_Assigned task:_ Among the entries below, which lines run from the line with "Open the Delivery Date calendar picker" through the line with "At what coordinates"? Retype those, both ends included, exactly and without pictures.

_Data:_
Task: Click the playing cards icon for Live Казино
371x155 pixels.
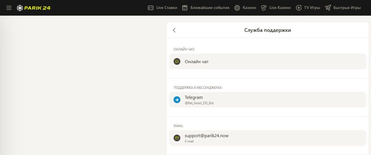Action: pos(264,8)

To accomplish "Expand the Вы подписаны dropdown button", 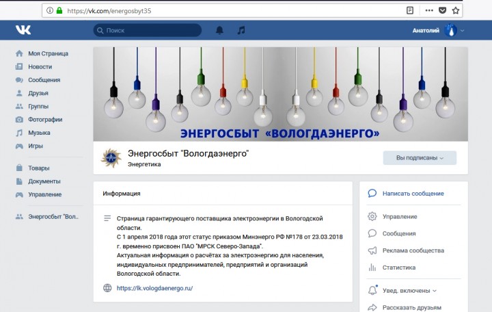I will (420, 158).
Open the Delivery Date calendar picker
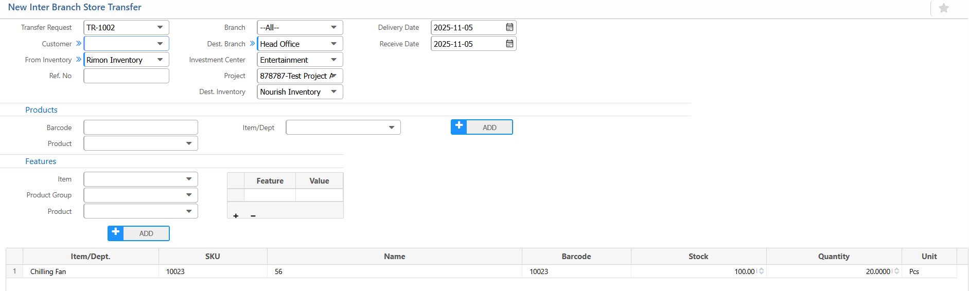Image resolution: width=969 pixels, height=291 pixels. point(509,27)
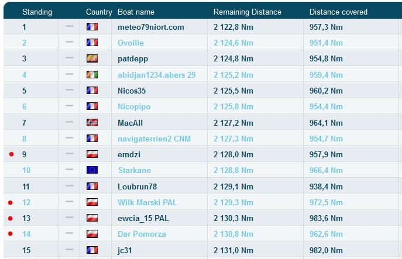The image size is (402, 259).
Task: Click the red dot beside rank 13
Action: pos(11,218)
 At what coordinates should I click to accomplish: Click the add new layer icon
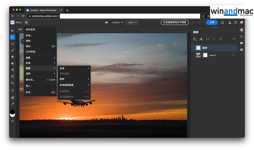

==

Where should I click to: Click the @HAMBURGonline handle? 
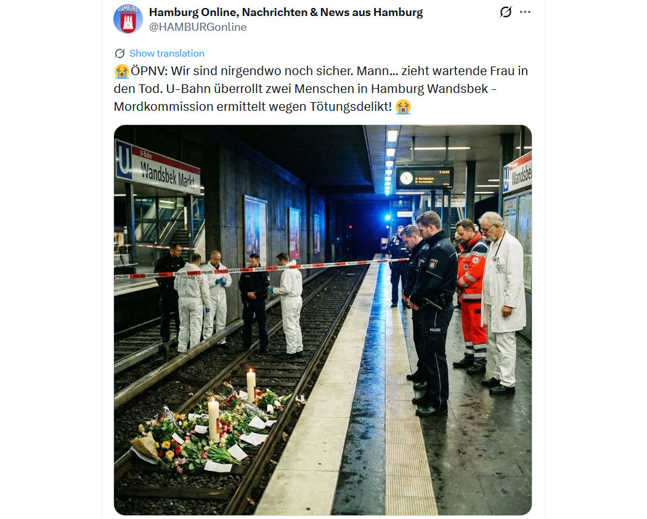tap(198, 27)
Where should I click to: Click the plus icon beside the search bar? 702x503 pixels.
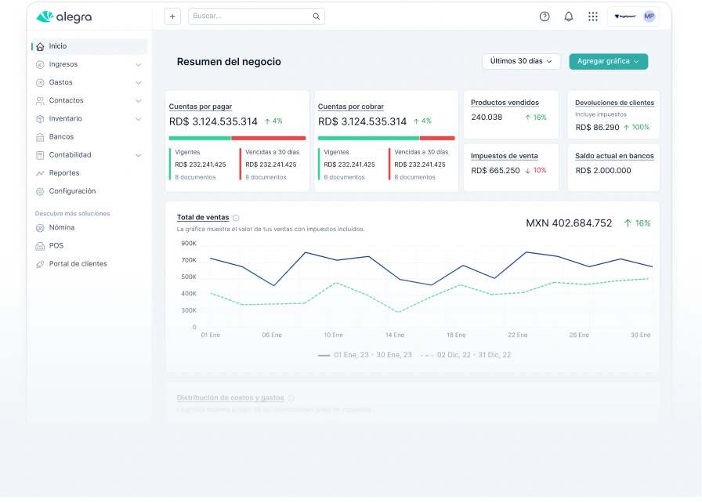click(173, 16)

_Answer below:_
Open the Delivery Date calendar picker
Image resolution: width=969 pixels, height=291 pixels. point(509,27)
The image size is (402, 259).
Task: Click the red dot beside rank 13
Action: pos(11,218)
 At what coordinates should I click to accomplish: Click the add new layer icon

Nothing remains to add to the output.